しかしセラフィーナが感じていたのは痛みではなかった。
「や、あうう」
先ほどまでシルベストルを受け入れていたせいだろうか。前戯もなく男根を突き入れられたというのに、セラフィーナの蜜洞は大きく張り出した先端部も、筋が浮いた長い茎の部分も滑らかに呑み込んでしまった。
満天の星空の下、荒い呼吸とズチュズチュと濡れた音が響き合う。
怒張が当たるのは特に感じやすい部分ばかりで、可憐な秘口は早くも悦びにわなないていた。
「くっ」
ほっそりした腰を押さえつけ、繰り返しセラフィーナを貫きながら、シルベストルはわずかに眉を寄せた。
「すごいな、セラフィーナ。ここは何度突いてやっても狭いままなのに、淫らに私に絡みついてくる。今にも……持っていかれそうだ」
「おっしゃらないで、そんな――あっ!」
言葉で煽られ、なおいっそう深く抉られて、セラフィーナの白い頬を涙が伝った。シルベストルを心底恨み、そのすべてを拒んでいるのに、どうしようもなく追い上げられていく。
セラフィーナはいつの間にか、自ら広い背中に腕を回して夫を抱き寄せていた。
(チェチーリア姉様! ごめんなさい)
秘裂から淫らな蜜が絶え間なく溢れ、腰が勝手に揺れてしまう。緩急をつけた巧みな抽挿に、ほてった媚肉はあさましいほど反応していた。
与えられる快感をやり過ごそうとしても、セラフィーナにはどうすることもできない。
誰よりも大切な従姉を死に追いやったのは、このシルベストルなのに――。
「嫌ぁ……あん、やぁ、あ」
やがて東の空が白み始めても、二人の交わりは終わらなかった。
猛々しい熱杭は、新妻の身体を容赦なく穿ち続ける。そのくせ頂に届きそうになると、シルベストルはわざと的を外したり、意地悪く間を置いたりした。

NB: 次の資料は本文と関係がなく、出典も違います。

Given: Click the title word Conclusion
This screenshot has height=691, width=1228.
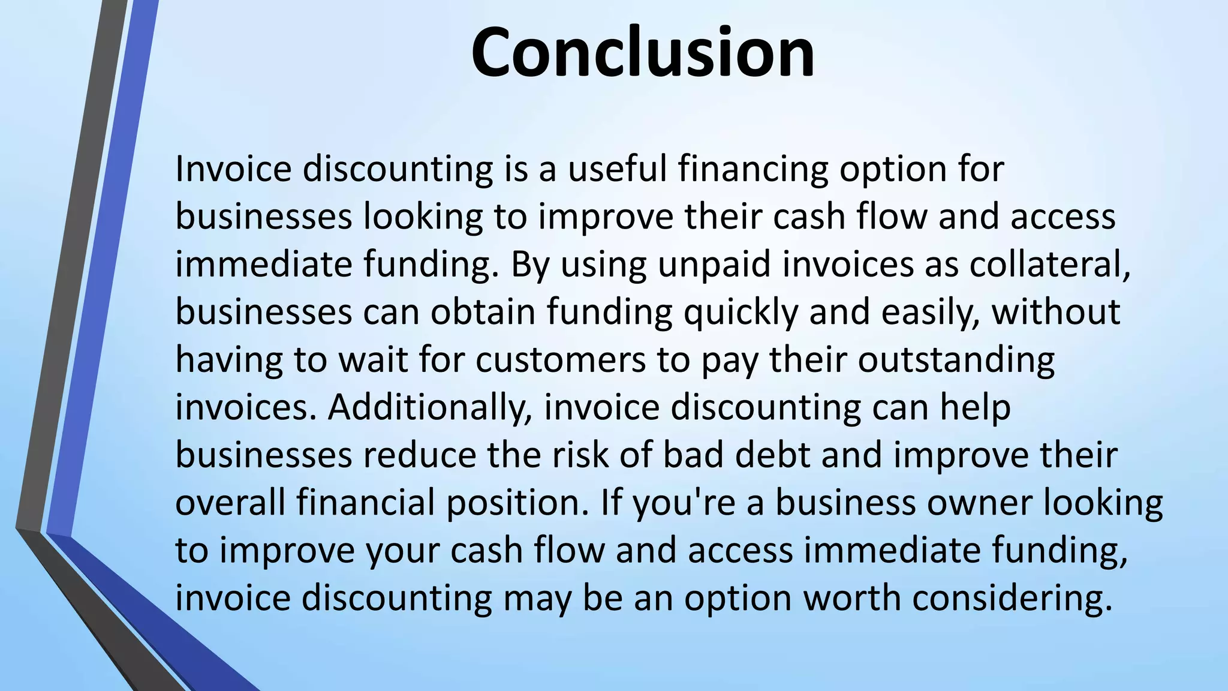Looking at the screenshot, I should click(642, 53).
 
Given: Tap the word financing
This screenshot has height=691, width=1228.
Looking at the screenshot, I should click(753, 170).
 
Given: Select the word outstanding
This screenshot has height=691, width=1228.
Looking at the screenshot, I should click(956, 361).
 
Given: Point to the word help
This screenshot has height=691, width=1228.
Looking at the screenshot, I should click(975, 408).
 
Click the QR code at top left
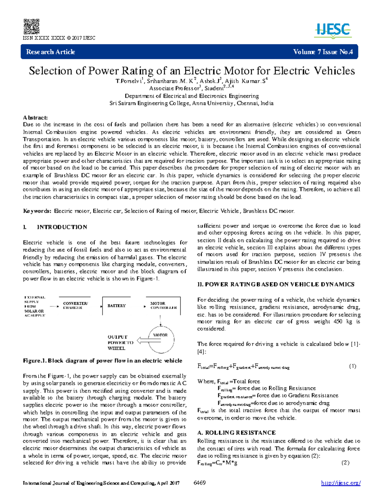(x=31, y=27)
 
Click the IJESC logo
(x=333, y=31)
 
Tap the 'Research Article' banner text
(x=50, y=52)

そのせいで極めることも、われを失うこともできず、甘い地獄から抜け出せない。
セラフィーナは涙ぐみ、上気した肢体をくねらせた。
「お願い……です。も、もう……もう、許し、て」
「私を殺めたいのだろう、セラフィーナ?」
桜色に染まった右の耳朶を甘噛みし、シルベストルは薄く笑った。
「だが……教えたはずだ。この身を傷つけるには、私の精を存分に受け入れなければならないと。これからも毎夜、幾度となく」
ふいに右脚を抱え上げられ、シルベストルの肩の上にのせられた。そのせいで完全に腰が浮いたところに、深々と剛直を突き入れられる。
「ひっ!」
「しっかり受け止めるがいい」
息継ぎする間もなく、荒々しく抜き差しされて、セラフィーナは全身を震わせた。
「やぁっ!」
蜜壷の最奥で、シルベストルの白濁が飛び散る。
とうに限界を超えていたセラフィーナは抗うすべもなく、恍惚の高波にさらわれていった。